Description of the task :: Extract every line from the material below that contains the word "Click".

Supplied records ::

┄┄┄┄┄┄┄┄┄┄┄┄┄┄┄┄┄┄┄┄

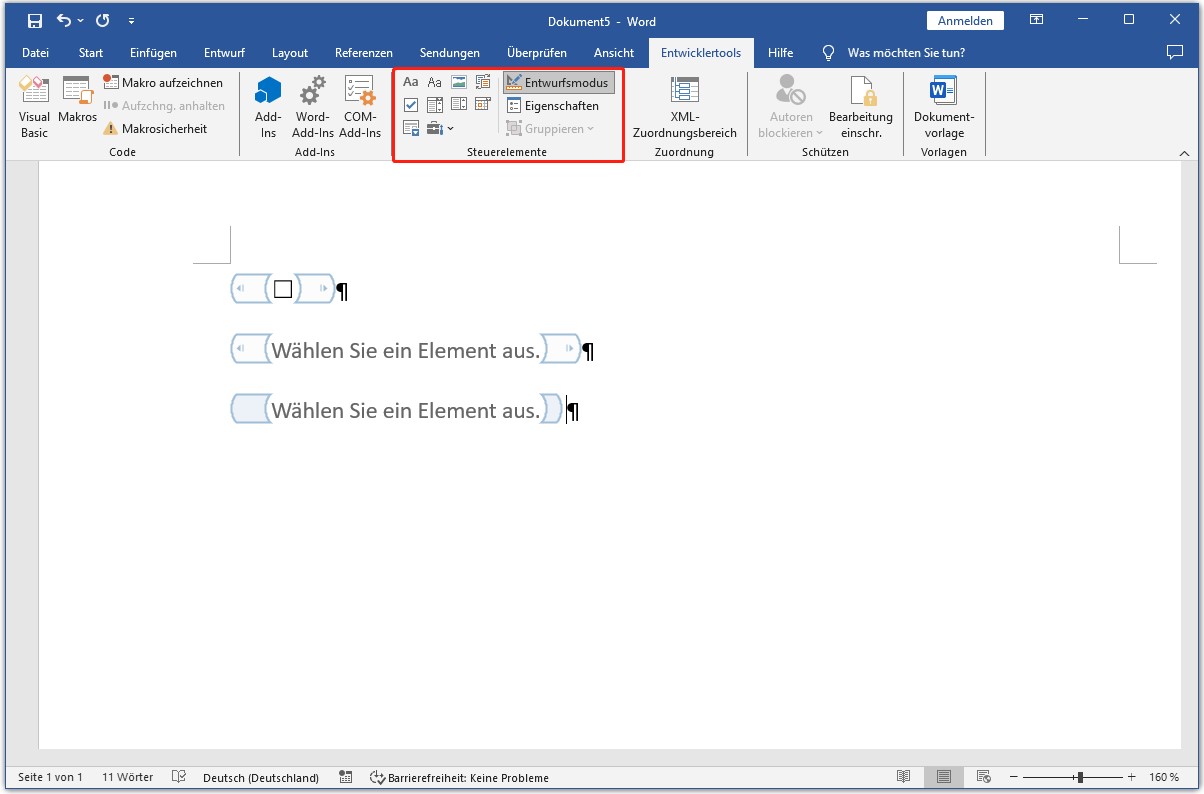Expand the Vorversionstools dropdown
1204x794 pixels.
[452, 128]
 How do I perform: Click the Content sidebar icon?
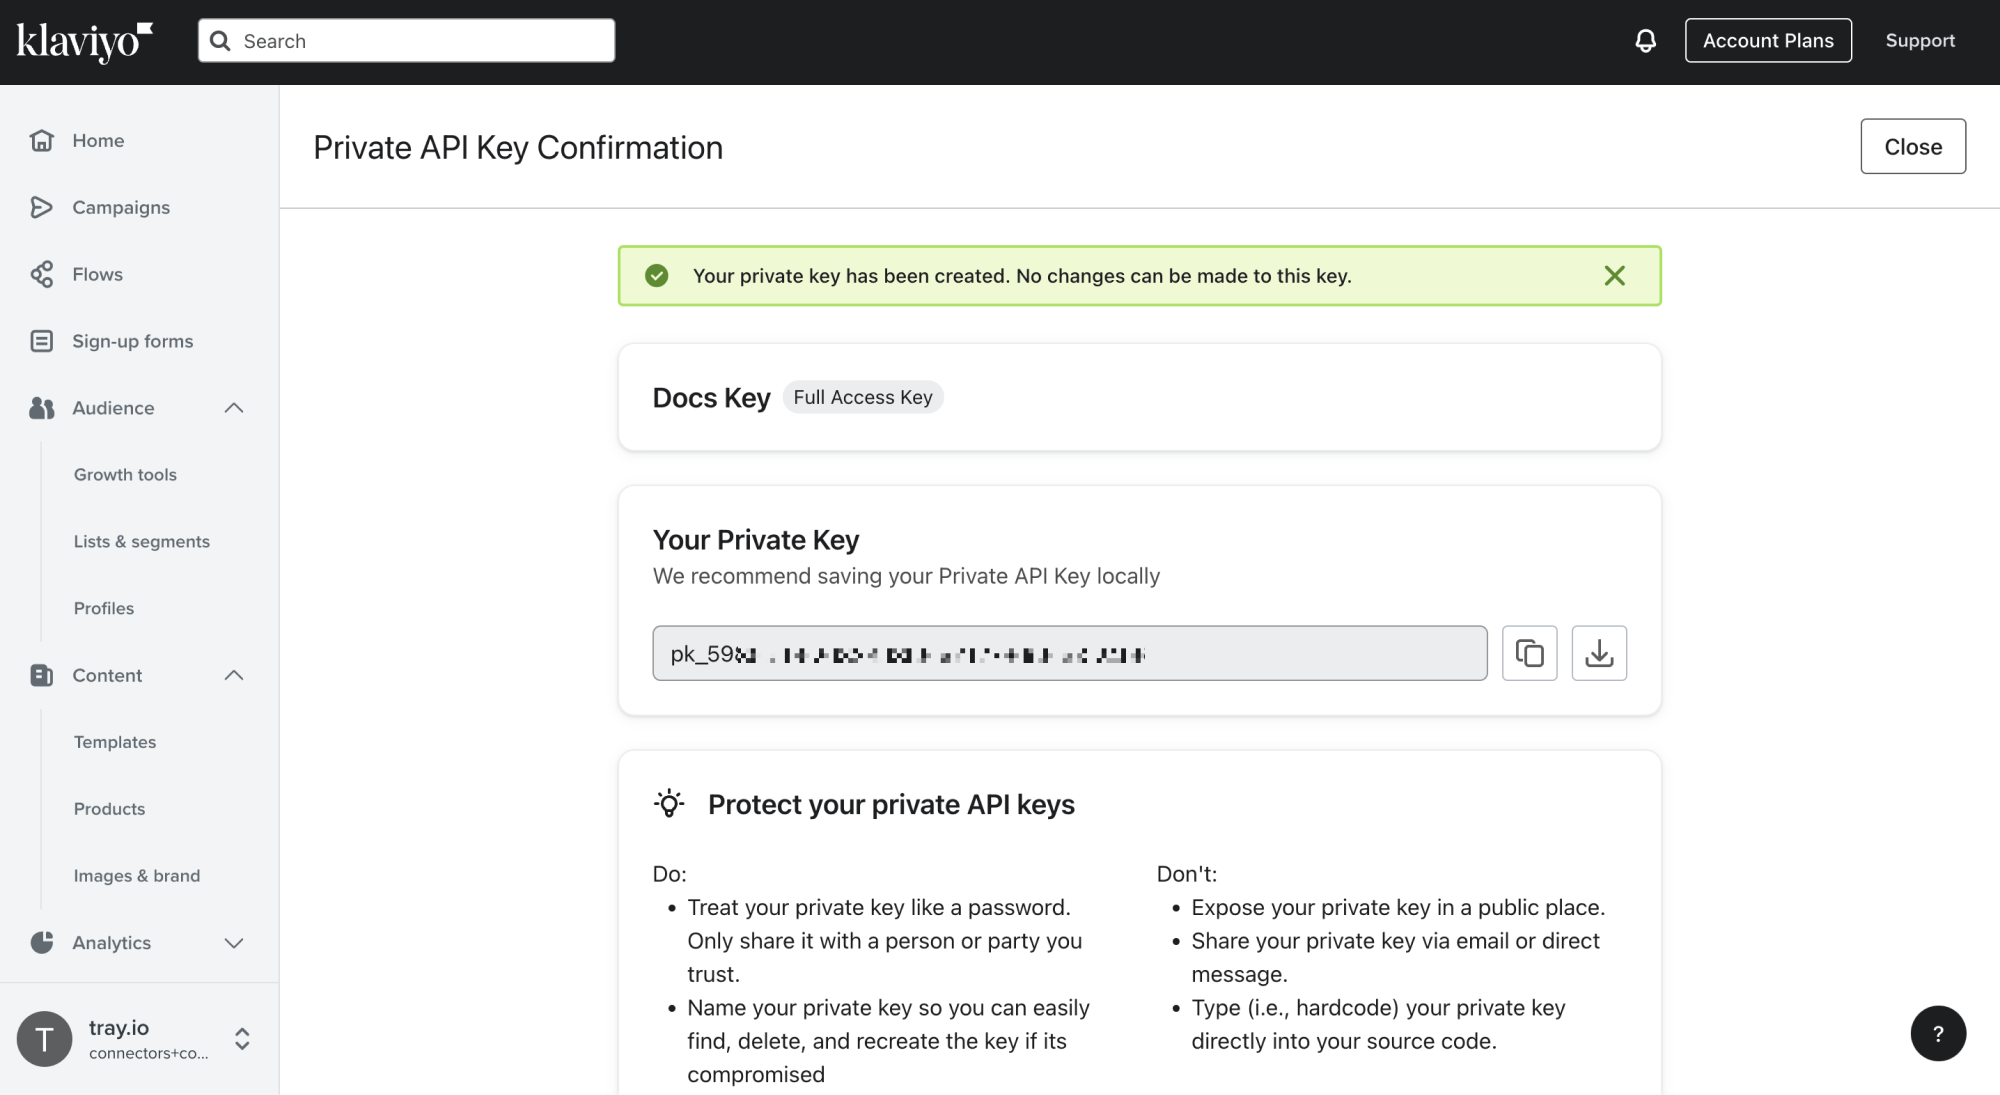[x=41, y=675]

┄┄┄┄┄┄┄┄┄┄┄┄┄┄┄┄┄┄┄┄

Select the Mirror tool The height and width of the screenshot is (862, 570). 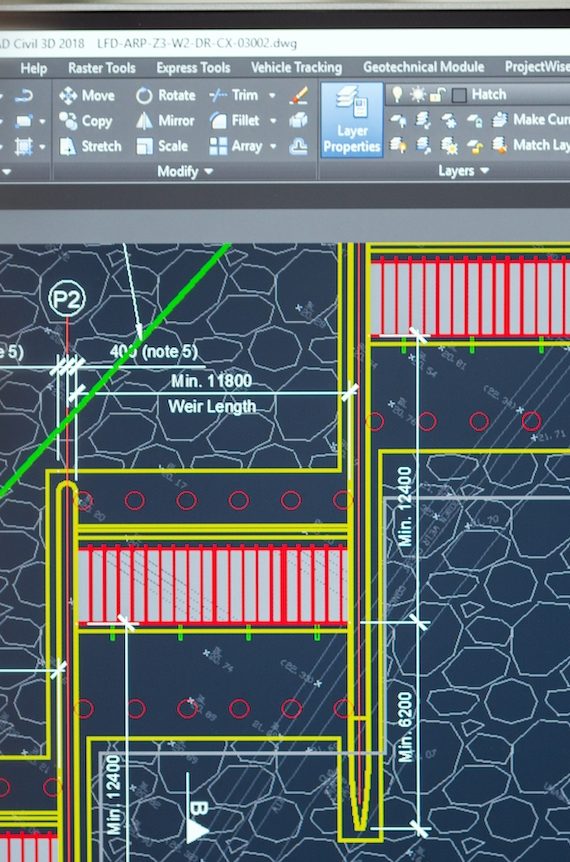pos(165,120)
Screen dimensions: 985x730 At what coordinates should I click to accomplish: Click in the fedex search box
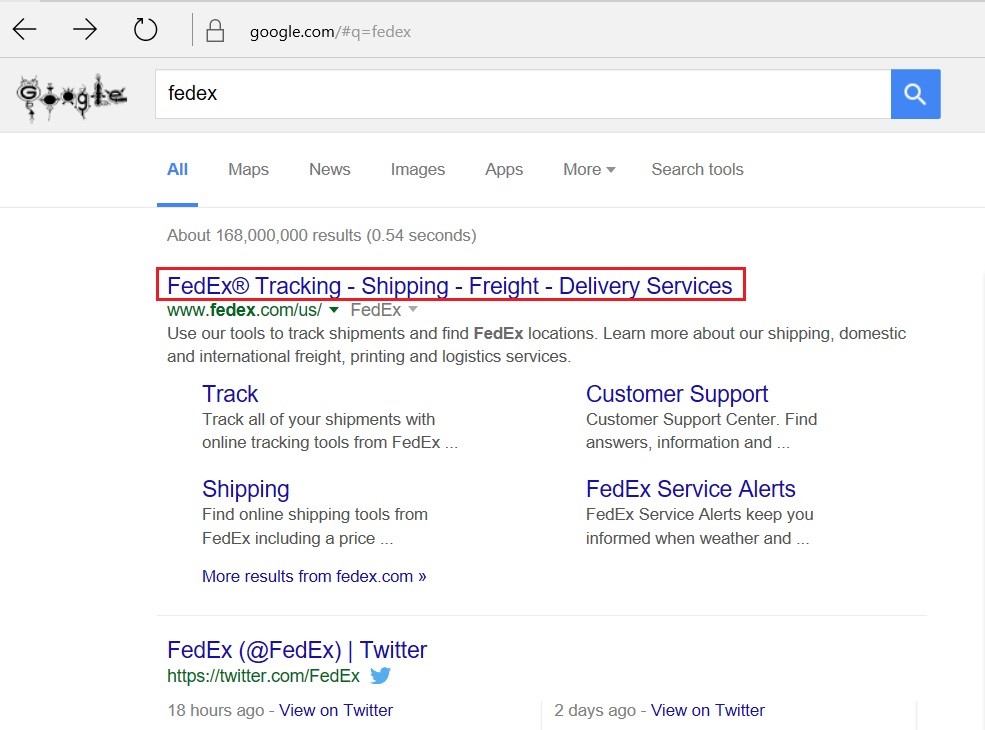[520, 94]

┄┄┄┄┄┄┄┄┄┄┄┄┄┄┄┄┄┄┄┄

Result below ::
 How do I perform: Click the Content sidebar icon?
Screen dimensions: 985x730 At what coordinates should I click to accomplish: Click in the fedex search box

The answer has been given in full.